Data listing:
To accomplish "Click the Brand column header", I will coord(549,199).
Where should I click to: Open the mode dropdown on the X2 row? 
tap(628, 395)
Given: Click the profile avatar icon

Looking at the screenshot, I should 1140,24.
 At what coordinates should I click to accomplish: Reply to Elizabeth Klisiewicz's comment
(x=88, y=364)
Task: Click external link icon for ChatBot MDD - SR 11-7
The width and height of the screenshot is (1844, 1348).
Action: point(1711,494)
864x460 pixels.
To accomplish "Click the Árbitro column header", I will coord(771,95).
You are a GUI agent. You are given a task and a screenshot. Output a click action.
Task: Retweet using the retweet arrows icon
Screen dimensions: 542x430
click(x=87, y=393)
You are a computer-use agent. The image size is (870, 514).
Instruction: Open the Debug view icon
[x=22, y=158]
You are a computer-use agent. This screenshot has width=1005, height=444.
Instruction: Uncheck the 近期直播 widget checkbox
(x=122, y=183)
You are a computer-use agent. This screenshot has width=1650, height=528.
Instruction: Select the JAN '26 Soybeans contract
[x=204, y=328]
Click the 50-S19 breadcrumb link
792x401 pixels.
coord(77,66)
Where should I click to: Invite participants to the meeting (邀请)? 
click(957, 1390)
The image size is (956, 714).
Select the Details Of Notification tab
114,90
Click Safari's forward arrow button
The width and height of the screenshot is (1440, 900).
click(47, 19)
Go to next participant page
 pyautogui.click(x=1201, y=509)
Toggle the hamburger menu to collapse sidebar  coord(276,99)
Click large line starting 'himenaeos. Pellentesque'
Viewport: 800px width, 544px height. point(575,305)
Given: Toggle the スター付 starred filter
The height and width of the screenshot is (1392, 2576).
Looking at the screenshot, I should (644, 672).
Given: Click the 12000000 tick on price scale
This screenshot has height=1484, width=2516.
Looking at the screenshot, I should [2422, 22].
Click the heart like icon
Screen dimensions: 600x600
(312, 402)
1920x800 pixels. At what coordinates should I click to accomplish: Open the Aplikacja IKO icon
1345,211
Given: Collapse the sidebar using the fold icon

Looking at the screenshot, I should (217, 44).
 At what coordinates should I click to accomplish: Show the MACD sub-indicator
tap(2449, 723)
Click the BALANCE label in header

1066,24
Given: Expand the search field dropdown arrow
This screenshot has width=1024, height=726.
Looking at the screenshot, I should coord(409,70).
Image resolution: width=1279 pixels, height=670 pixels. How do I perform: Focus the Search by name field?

> **Exercise task**
Render the records above as a Markdown table with the columns "No." and "Line": number each non-blank line in order and place its text in the second column.

> **The output**
| No. | Line |
|---|---|
| 1 | To accomplish "Click the Brand column header", I will coord(549,199). |
| 2 | Where should I click to: Open the mode dropdown on the X2 row?  |
| 3 | tap(628, 395) |
| 4 | Given: Click the profile avatar icon |
| 5 | Looking at the screenshot, I should 1140,24. |
| 6 |  At what coordinates should I click to accomplish: Reply to Elizabeth Klisiewicz's comment |
| 7 | (x=88, y=364) |
| 8 | Task: Click external link icon for ChatBot MDD - SR 11-7 |
| 9 | The width and height of the screenshot is (1844, 1348). |
| 10 | Action: point(1711,494) |
| 11 | 864x460 pixels. |
| 12 | To accomplish "Click the Árbitro column header", I will coord(771,95). |
| 13 | You are a GUI agent. You are given a task and a screenshot. Output a click action. |
| 14 | Task: Retweet using the retweet arrows icon |
| 15 | Screen dimensions: 542x430 |
| 16 | click(x=87, y=393) |
| 17 | You are a computer-use agent. The image size is (870, 514). |
| 18 | Instruction: Open the Debug view icon |
| 19 | [x=22, y=158] |
| 20 | You are a computer-use agent. This screenshot has width=1005, height=444. |
| 21 | Instruction: Uncheck the 近期直播 widget checkbox |
| 22 | (x=122, y=183) |
| 23 | You are a computer-use agent. This screenshot has width=1650, height=528. |
| 24 | Instruction: Select the JAN '26 Soybeans contract |
| 25 | [x=204, y=328] |
| 26 | Click the 50-S19 breadcrumb link |
| 27 | 792x401 pixels. |
| 28 | coord(77,66) |
| 29 | Where should I click to: Invite participants to the meeting (邀请)?  |
| 30 | click(957, 1390) |
| 31 | The image size is (956, 714). |
| 32 | Select the Details Of Notification tab |
| 33 | 114,90 |
| 34 | Click Safari's forward arrow button |
| 35 | The width and height of the screenshot is (1440, 900). |
| 36 | click(47, 19) |
| 37 | Go to next participant page |
| 38 |  pyautogui.click(x=1201, y=509) |
| 39 | Toggle the hamburger menu to collapse sidebar  coord(276,99) |
| 40 | Click large line starting 'himenaeos. Pellentesque' |
| 41 | Viewport: 800px width, 544px height. point(575,305) |
| 42 | Given: Toggle the スター付 starred filter |
| 43 | The height and width of the screenshot is (1392, 2576). |
| 44 | Looking at the screenshot, I should (644, 672). |
| 45 | Given: Click the 12000000 tick on price scale |
| 46 | This screenshot has height=1484, width=2516. |
| 47 | Looking at the screenshot, I should [2422, 22]. |
| 48 | Click the heart like icon |
| 49 | Screen dimensions: 600x600 |
| 50 | (312, 402) |
| 51 | 1920x800 pixels. At what coordinates should I click to accomplish: Open the Aplikacja IKO icon |
| 52 | 1345,211 |
| 53 | Given: Collapse the sidebar using the fold icon |
| 54 | Looking at the screenshot, I should (217, 44). |
| 55 |  At what coordinates should I click to accomplish: Show the MACD sub-indicator |
| 56 | tap(2449, 723) |
| 57 | Click the BALANCE label in header |
| 58 | 1066,24 |
| 59 | Given: Expand the search field dropdown arrow |
| 60 | This screenshot has width=1024, height=726. |
| 61 | Looking at the screenshot, I should coord(409,70). |
| 62 | Image resolution: width=1279 pixels, height=670 pixels. How do I perform: Focus the Search by name field? |